Тем не менее потом он попрекал меня этими сливками добрые две недели. "Несет человек преспокойно сливки, - говорил старик, - а он тут-то и подъезжает. Выбрал тоже время, в самый раз..."
Отец хотел или по крайней мере сулил выдрать меня за привезенные мною две посредственные отметки - по каллиграфии и по-немецкому; но, с одной стороны, мои слезы и обещания исправиться, с другой - вмешательство моей обожаемой матери и, наконец, скандалы, которые устраивал Миколай, этому воспрепятствовали. Миколай не имел представления, что за тварь - эта каллиграфия, но о наказании за немецкий и слышать не хотел.
- Да что он, лютер или какой шваб? - говорил он. - А пан полковник знал, что ли, по-немецки?

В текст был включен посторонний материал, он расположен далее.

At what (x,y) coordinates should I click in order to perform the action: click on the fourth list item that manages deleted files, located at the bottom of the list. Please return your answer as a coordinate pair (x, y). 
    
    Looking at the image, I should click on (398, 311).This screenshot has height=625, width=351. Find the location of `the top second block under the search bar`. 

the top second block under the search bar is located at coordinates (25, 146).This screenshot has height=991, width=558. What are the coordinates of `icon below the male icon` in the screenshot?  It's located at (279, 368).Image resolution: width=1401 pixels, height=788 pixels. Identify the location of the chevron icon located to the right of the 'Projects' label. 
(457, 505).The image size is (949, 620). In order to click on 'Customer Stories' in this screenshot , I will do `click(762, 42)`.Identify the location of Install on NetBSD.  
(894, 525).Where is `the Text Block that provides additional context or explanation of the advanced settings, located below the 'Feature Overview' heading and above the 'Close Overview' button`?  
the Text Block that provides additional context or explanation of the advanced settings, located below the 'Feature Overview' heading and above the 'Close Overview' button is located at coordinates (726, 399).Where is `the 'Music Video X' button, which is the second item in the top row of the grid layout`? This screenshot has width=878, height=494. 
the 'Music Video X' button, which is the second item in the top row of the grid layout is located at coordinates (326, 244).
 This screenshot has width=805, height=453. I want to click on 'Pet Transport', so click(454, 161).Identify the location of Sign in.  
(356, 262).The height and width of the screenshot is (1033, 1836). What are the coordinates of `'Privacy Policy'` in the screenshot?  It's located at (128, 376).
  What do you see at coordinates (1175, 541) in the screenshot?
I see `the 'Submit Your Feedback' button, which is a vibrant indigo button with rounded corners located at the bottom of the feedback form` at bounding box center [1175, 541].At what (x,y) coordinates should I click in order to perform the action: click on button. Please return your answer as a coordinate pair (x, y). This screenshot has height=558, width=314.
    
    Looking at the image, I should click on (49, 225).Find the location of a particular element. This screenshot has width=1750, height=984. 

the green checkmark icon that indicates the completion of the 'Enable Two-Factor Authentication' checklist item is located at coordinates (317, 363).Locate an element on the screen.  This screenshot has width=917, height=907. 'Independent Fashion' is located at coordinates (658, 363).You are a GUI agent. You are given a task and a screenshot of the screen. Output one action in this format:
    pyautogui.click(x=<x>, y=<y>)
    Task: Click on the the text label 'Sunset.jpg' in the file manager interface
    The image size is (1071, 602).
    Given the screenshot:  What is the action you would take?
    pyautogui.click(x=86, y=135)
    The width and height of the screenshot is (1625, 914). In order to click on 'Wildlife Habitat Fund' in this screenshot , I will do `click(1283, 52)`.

А вы-то сами (тут он оборачивался к моему отцу) знаете? А? Когда мы встречали немцев под... как бишь он зовется? Под Лейпцигом и черт весть где еще, так мы, грит, не разговаривали с ними по-немецки, а все ж таки, грит, они-то, грит, живо показывали нам спину, и, грит, все тут.
В старости Миколай отличался еще одним свойством. Он неохотно рассказывал о походах, в которых некогда участвовал, но в редкие минуты, когда на него найдет, бывало, добрый стих, он вдруг разговорится и уж тут врет напропалую.